Continue the proof post about the sequences satisfying e^{a_n} = a_n + e^{b_n}, starting after its final sentence below.

━━ TEXT EXTRACT

Let \{ a_n \} and \{ b_n \} be two sequences that satisfy the relationship

    \[ e^{a_n} = a_n + e^{b_n} \]

for all n.

  1. Prove that if a_n > 0 for all n then b_n > 0 for all n.
  2. Prove that if a_n > 0 for all n and if \sum a_n is convergent, then

        \[ \sum \frac{b_n}{a_n} \qquad \text{converges}. \]

  1. Proof. Assume a_n > 0 for all n. From the given relation between the a_n and b_n we have

        \[ e^{a_n} = a_n + e^{b_n} \quad \implies \quad e^{b_n} = e^{a_n} - a_n. \]

    Now, we claim e^{a_n} - a_n > 1 for all n. To see this, consider the function

        \[ f(x) = e^x - x \qquad \implies \qquad f'(x) = e^x - 1. \]

    Since f'(x) > 0 for all x > 0 we have f(x) is increasing for all x > 0. Since f(0) = 1 we must have f(x) > 1 for all x > 0. Since a_n > 0 by assumption we then have

        \[ e^{a_n} - a_n > 1 \qquad \text{for all } n. \]

    But, this implies

        \[ e^{b_n} > 1 \quad \implies \quad b_n > 0 \]

    for all n. \qquad \blacksquare

  2. Proof. To prove \sum \frac{b_n}{a_n} converges we use the limit comparison test with \sum a_n. First, since \sum a_n converges we know

        \[ \lim_{n \to \infty} a_n = 0. \]

    Now, we use the given relation between the a_n and the b_n,

        \[ e^{a_n} = a_n + e^{b_n} \quad \implies \quad b_n = \log \left( e^{a_n} - a_n \right) = \log \left( 1 + \left( e^{a_n} - 1 - a_n \right) \right). \]

    Then, use the expansion of the exponential,

        \[ e^{a_n} = 1 + a_n + \frac{a_n^2}{2} + \cdots, \quad \implies \quad e^{a_n} - 1 - a_n = \frac{a_n^2}{2} + \frac{a_n^3}{6} + \cdots. \]

    This gives us

        \[ b_n = \frac{a_n^2}{2} + \frac{a_n^3}{6} + \cdots. \]

    Therefore,

        \begin{align*} \lim_{n \to \infty} \frac{\frac{b_n}{a_n}}{a_n} &= \lim_{n \to \infty} \frac{b_n}{a_n^2} \\[9pt] &= \lim_{n \to \infty} \frac{ \frac{a_n^2}{2} + \frac{a_n^3}{6} + \cdots }{a_n^2} \\[9pt] &= \frac{1}{2} + \lim_{n \to \infty} \left( \frac{a_n}{6} + \cdots \right) \\[9pt] &= \frac{1}{2}. &(\lim_{n \to \infty} a_n = 0.) \end{align*}

    Therefore, by the limit comparison test the series \sum \frac{b_n}{a_n} and \sum a_n either both converge or both diverge. Since \sum a_n converges by hypothesis, we have established the convergence of \sum \frac{b_n}{a_n}. \qquad\blacksquare

8 comments

    • Mohammad Azad says:

      I guess you assumed that there is a differentiable function f which satisfies all the conditions of L’Hopital’s rule and f(n)=a_n for all n? Oh and it seems you assumed that f'(x)=1 for all sufficiently large x?

━━━━
━━ PROVIDED MATERIAL

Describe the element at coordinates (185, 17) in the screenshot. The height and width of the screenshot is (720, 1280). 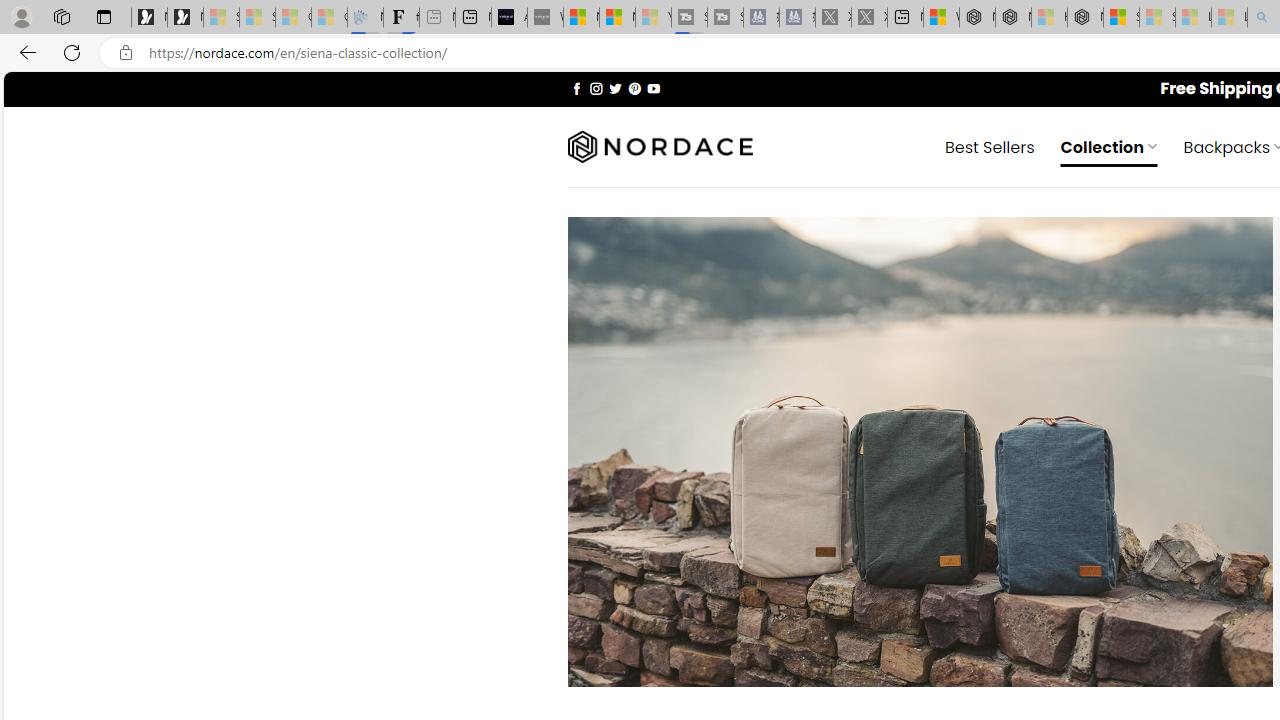
I see `'Newsletter Sign Up'` at that location.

━━━━

> FINAL RESULT
  2. Andres Tellez says:

    Your proof is almost right. From the Taylor series you can deduce that the series of (e^bn-1) converges by the limit comparison test. But from part (a), we know that bn0 (because an>0, then bn>0). This shows that the series of bn converges.

  3. tom says:

    Apparently my comment didn’t post. There is a problem where you used the Taylor series in the comparison – it should be the log of the Taylor series. But more troubling to me is this: if a(n) converges, then a(n) becomes arbitrarily small. So e^a(n) —> e^b(n) because the order of magnitude of e^x is much greater then x. (x=a(n)).

    So e^a(n)/e^b(n) —> 1 implying a(n) —-> b(n). So if limit b(n)/a(n) —> 1 which ≠ 0 how can this converge?

  4. tom says:

    In the comparison test, b(n) should be the log of a Taylor series. Would this work? e^a(n) = a(n) + e^b(n) >e^b(n) (since a(n)>0) implying a(n)>b(n) (since b(n)>0) so b(n) converges.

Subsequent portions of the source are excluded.